Consultant(s) will propose a methodology for collecting data and consolidating information, including use of online research, review of studies and reports, and conversations with key stakeholders or informants. If primary data collection is proposed in any of the countries, the consultant(s) will work closely with Save the Children country office teams to coordinate the study, ensure child safeguarding policies are upheld and appropriate approaches to child participation are used. All data collection tools will be approved by Save the Children. The methodology will outline steps and timeline, including sample sizes of any primary data collection.

Expected Outputs

  • Summary literature review of existing studies, projects and initiatives, answering questions 1-5, with noted gaps in understanding. The Summary document will be no more than 20 pages with links to key literature, websites and thought groups for further collaboration.
  • List of key services for protection, adolescent reproductive health and education in areas of youth transition (arid and semi-arid areas) and how youth are able to access these services and/or information, or barriers to access.
  • A PowerPoint summary presentation, highlighting youth rural to urban transition issues and existing knowledge – no more than 20 slides.
  • Potential methodology includes desk research and literature reviews
  • Select number of Focus Groups with youth and Key Informant interviews in 1 or 2 of the 3 countries.
  • Summary of research findings (coping strategies, successful and non-successful transitions, protection concerns) from field work with youth in Ethiopia, Somalia and Kenya – short summaries of key themes in each country, and gender specific observations.
  • Summarise lessons learned from specific Save the Children programmes, working on youth transitions (e.g. Youth in Action, SC Kenya enterprise-based TVET, etc.)

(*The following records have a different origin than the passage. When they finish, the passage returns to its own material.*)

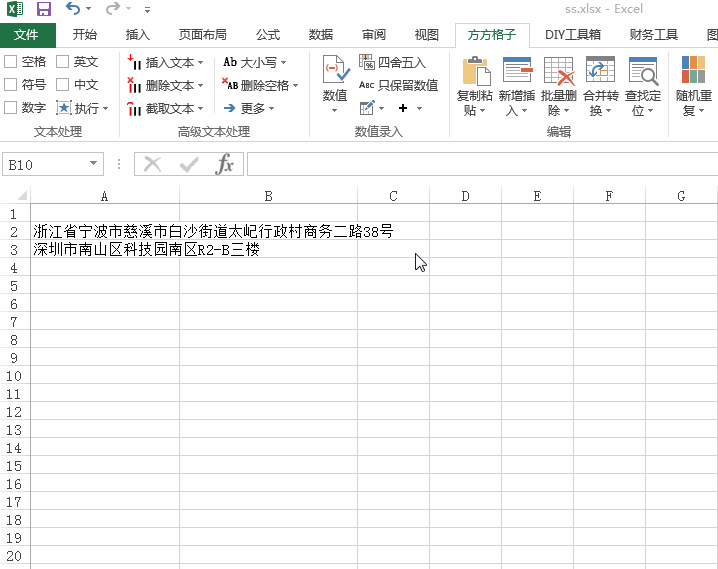718x569 pixels.
Task: Open the 文件 (File) menu tab
Action: coord(27,35)
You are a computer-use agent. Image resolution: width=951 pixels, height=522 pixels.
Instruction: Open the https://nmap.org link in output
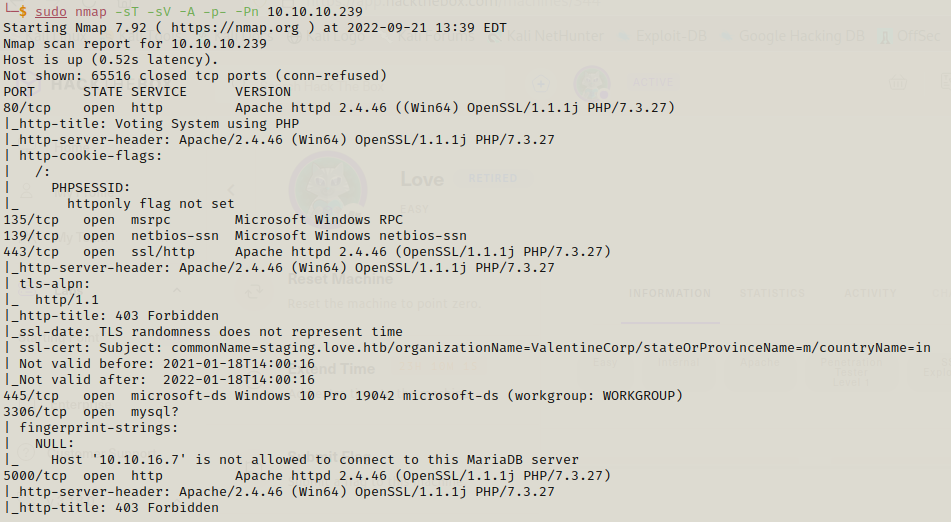click(x=235, y=28)
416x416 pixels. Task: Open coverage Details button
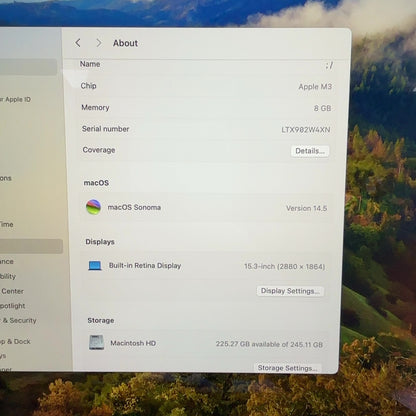coord(310,151)
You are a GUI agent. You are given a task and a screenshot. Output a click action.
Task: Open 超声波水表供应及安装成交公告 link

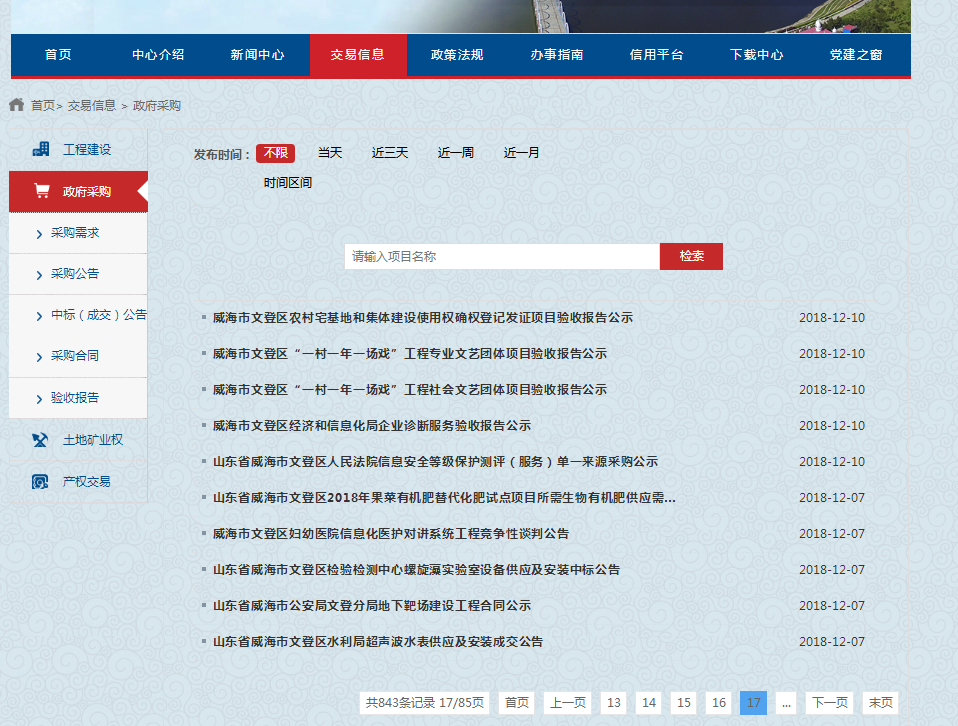[x=377, y=642]
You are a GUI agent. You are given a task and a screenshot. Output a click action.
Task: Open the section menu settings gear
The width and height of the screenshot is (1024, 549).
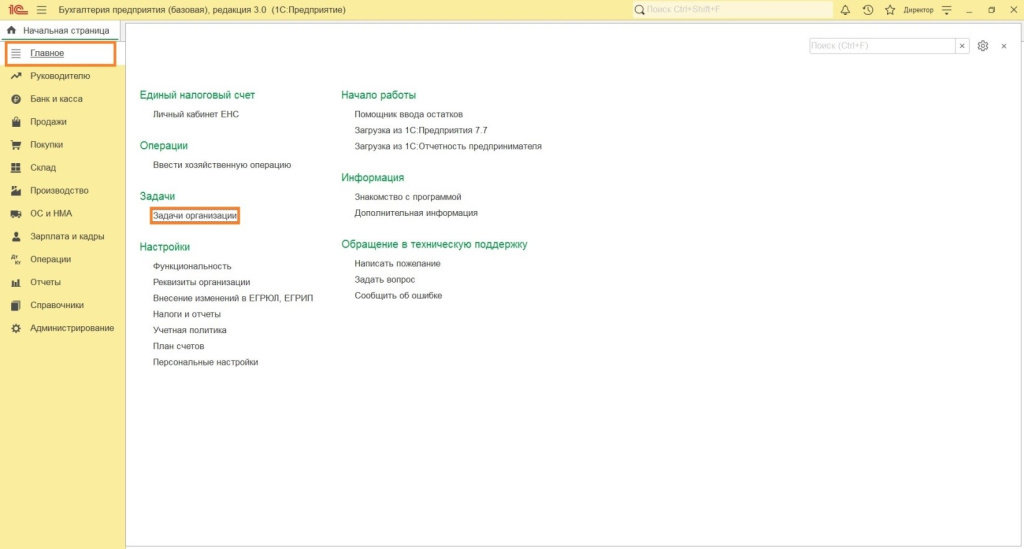pos(983,46)
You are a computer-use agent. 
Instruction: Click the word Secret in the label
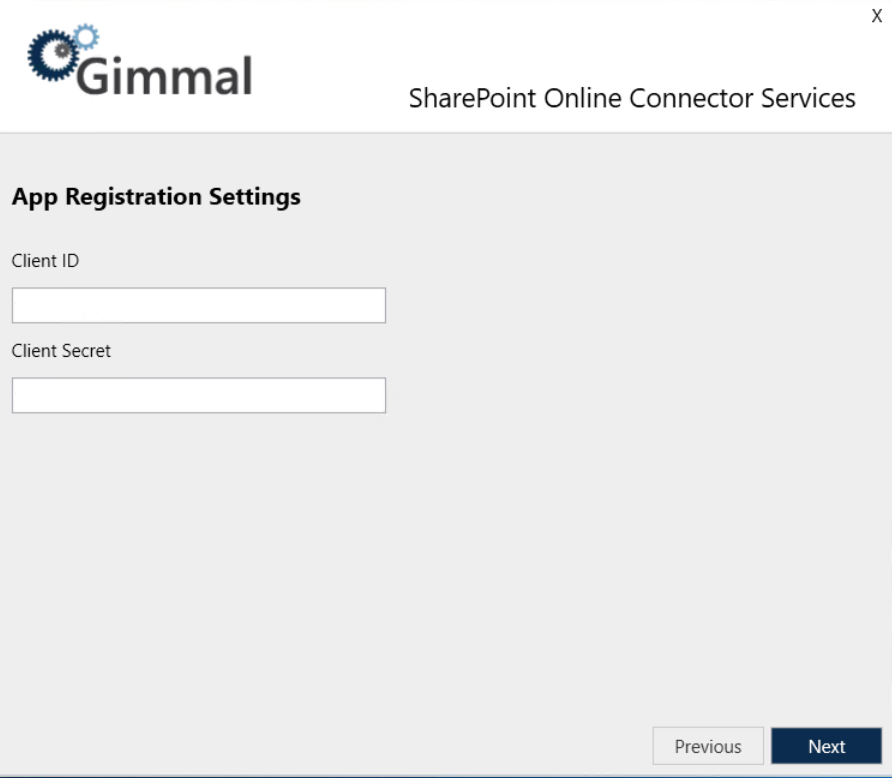(87, 351)
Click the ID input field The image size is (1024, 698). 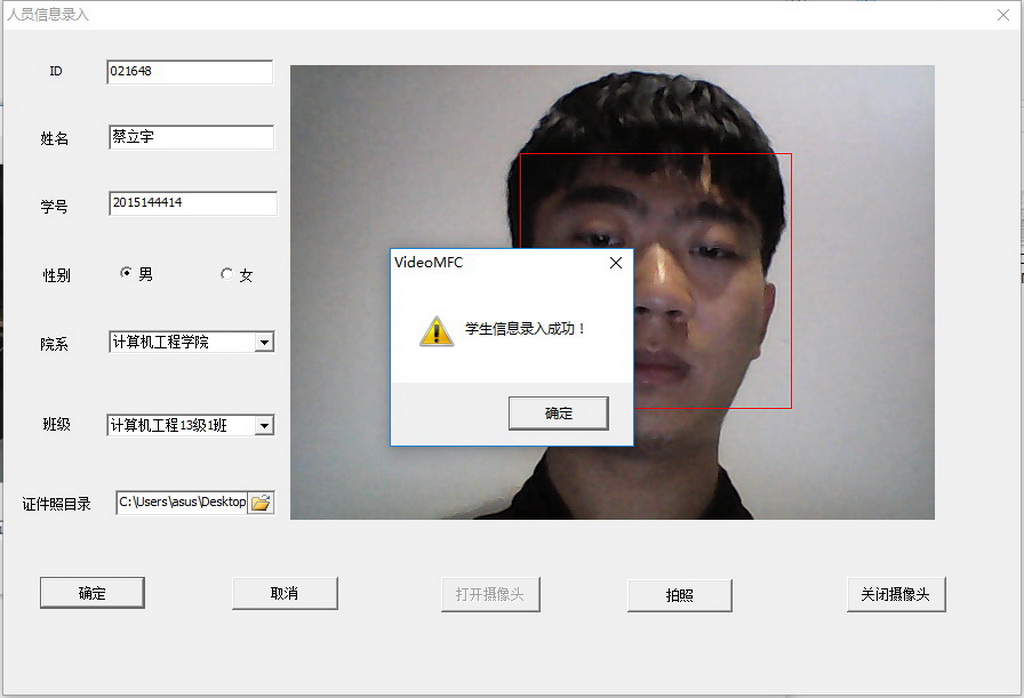click(x=189, y=72)
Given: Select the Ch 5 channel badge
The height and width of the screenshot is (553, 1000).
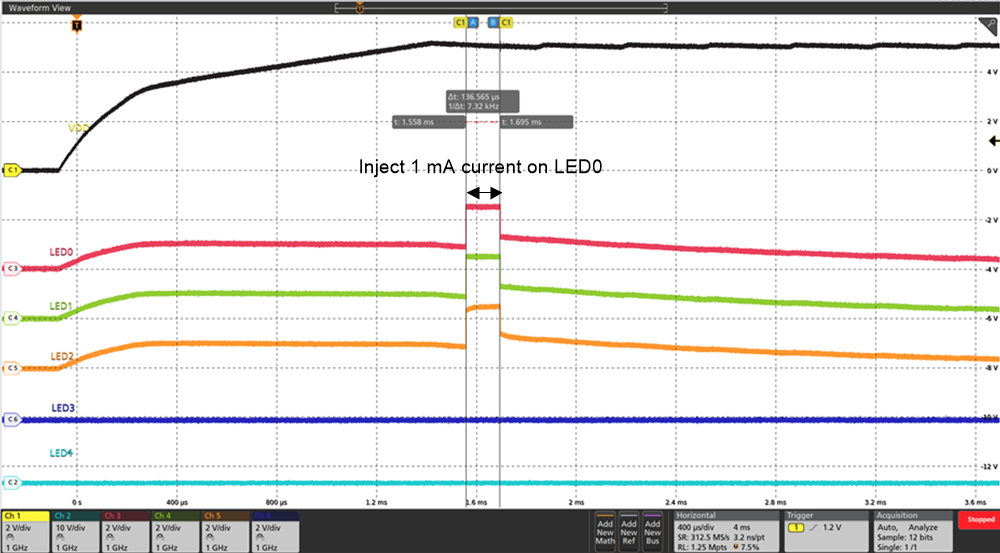Looking at the screenshot, I should pyautogui.click(x=225, y=530).
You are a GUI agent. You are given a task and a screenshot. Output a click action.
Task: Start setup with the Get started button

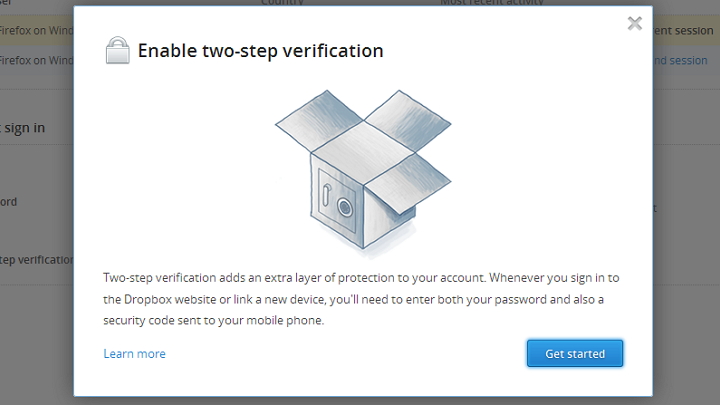point(575,354)
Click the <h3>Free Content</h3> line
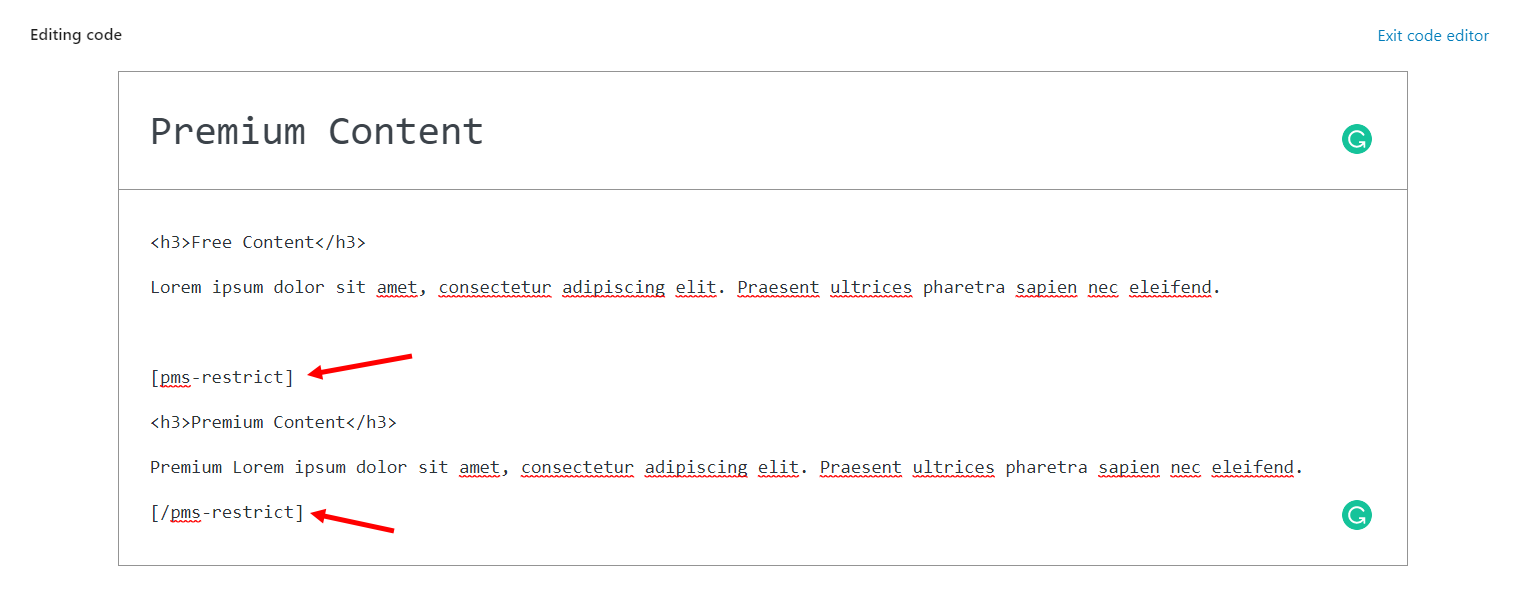Screen dimensions: 1523x593 click(x=258, y=242)
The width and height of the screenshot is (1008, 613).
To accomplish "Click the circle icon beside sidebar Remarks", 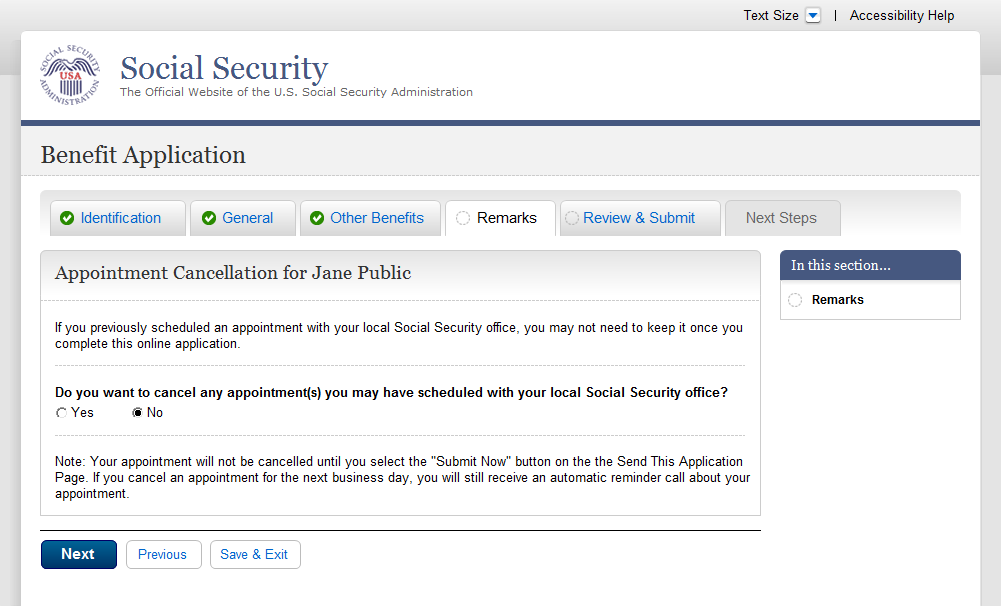I will click(795, 300).
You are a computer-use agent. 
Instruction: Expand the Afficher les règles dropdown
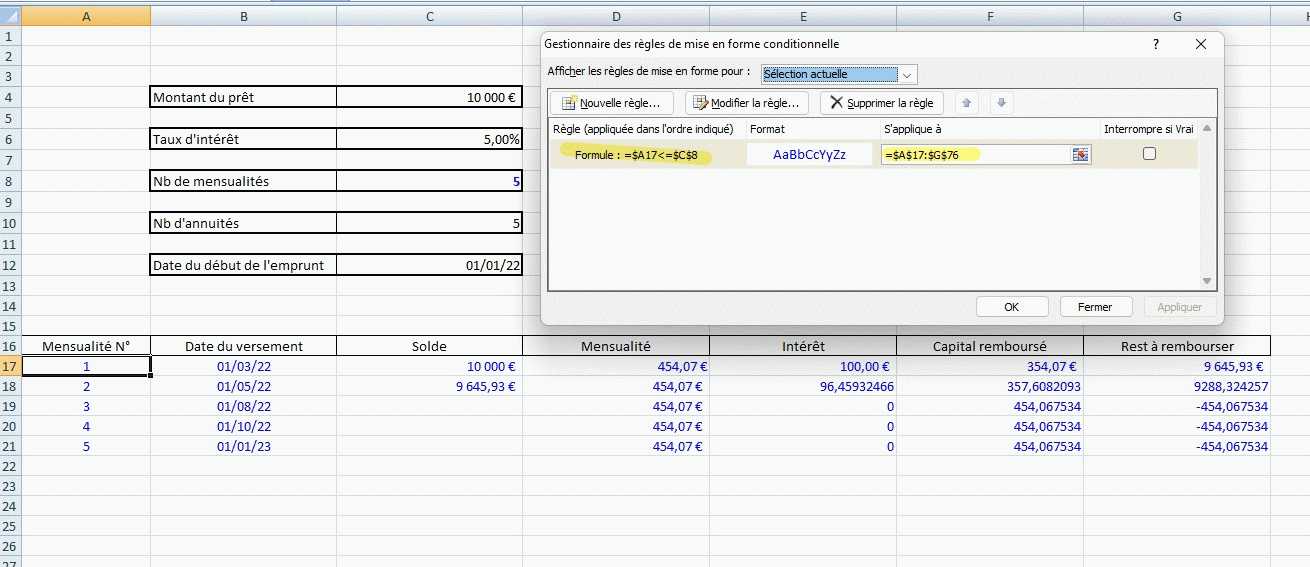point(907,74)
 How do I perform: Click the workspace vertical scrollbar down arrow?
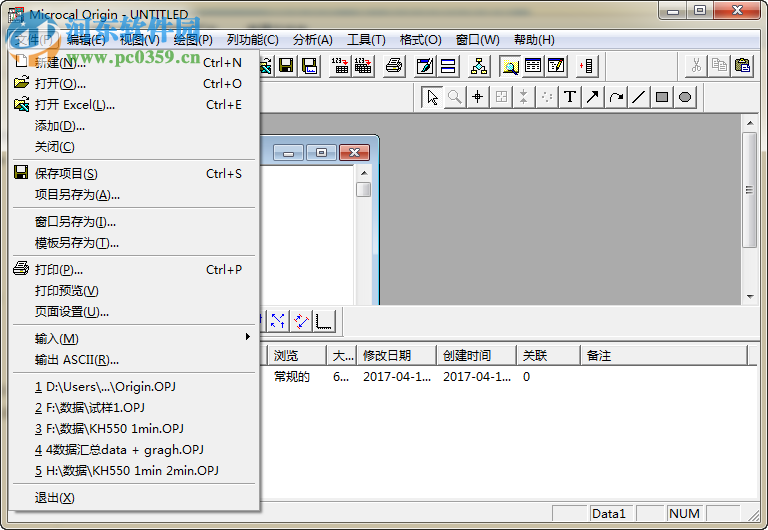(x=750, y=296)
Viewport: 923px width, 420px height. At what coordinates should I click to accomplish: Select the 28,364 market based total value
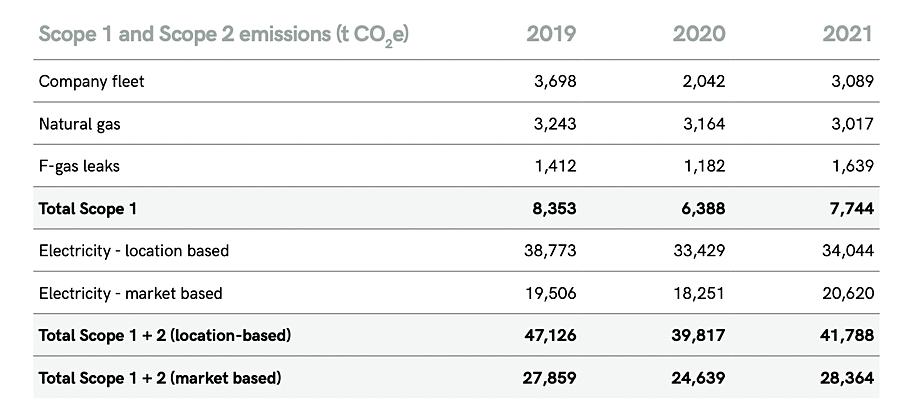pos(846,378)
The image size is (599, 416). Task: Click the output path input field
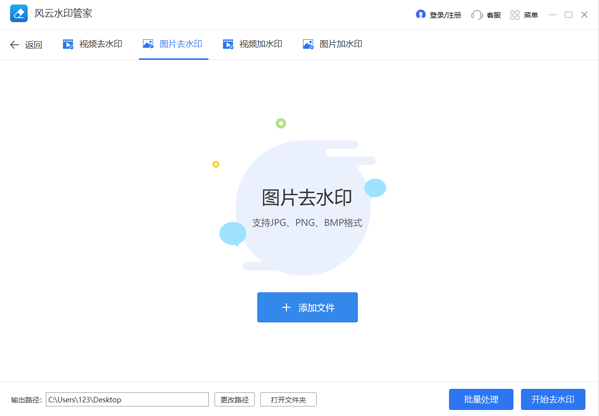pyautogui.click(x=127, y=400)
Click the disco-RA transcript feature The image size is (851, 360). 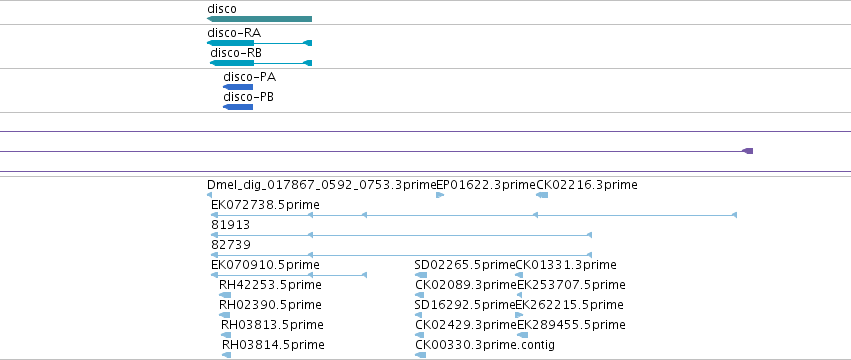(x=259, y=43)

Consultant(s) will be recruited by 15 September 2017.

Methodology and approach will be approved by Save the Children by 29 September 2017.

Presentation of findings to Save the Children will be held on 31 October 2017.

All final outputs will be completed and approved by 3 November 2017.

Estimated Level of Effort is 25 working days for lead consultant.

Working Relationships

The lead consultant will report to the Save the Children Regional Office, Regional Program and Quality Director, who will liaise with Save the Children country offices in the region.